Does this unbalanced loading affect the performance?

@wenfei-li Could you take a look at this?

lucasem1 commented 1 year ago

Yes, hyperthreading is on (I got 10% speedup with SCALAPACK_GVX)

@wenfei-li Could you take a look at this? The link points to a web page containing many things.
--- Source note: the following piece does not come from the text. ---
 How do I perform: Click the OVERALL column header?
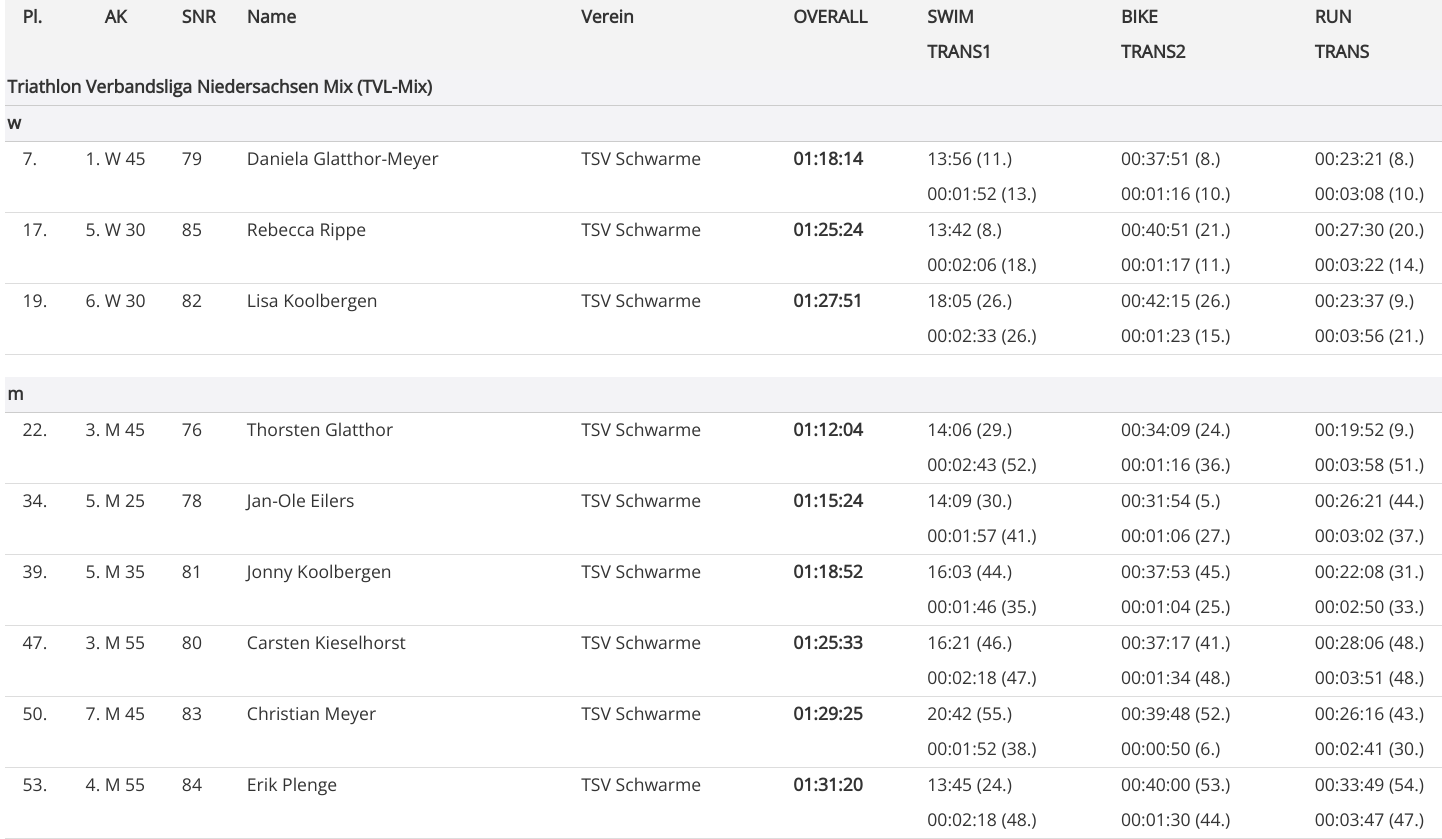click(830, 17)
Could you please be a bit more precise about where I have to look?

wenfei-li commented 1 year ago

The unbalanced workload definitely affects the performance.

In grid integration, we parallelize the grid points along z axis, so if your system is not uniformly distributed along z axis, the workload will be unbalanced.

There is not easy fix for this problem, unless you want to rewrite the parallelization scheme for grid integration.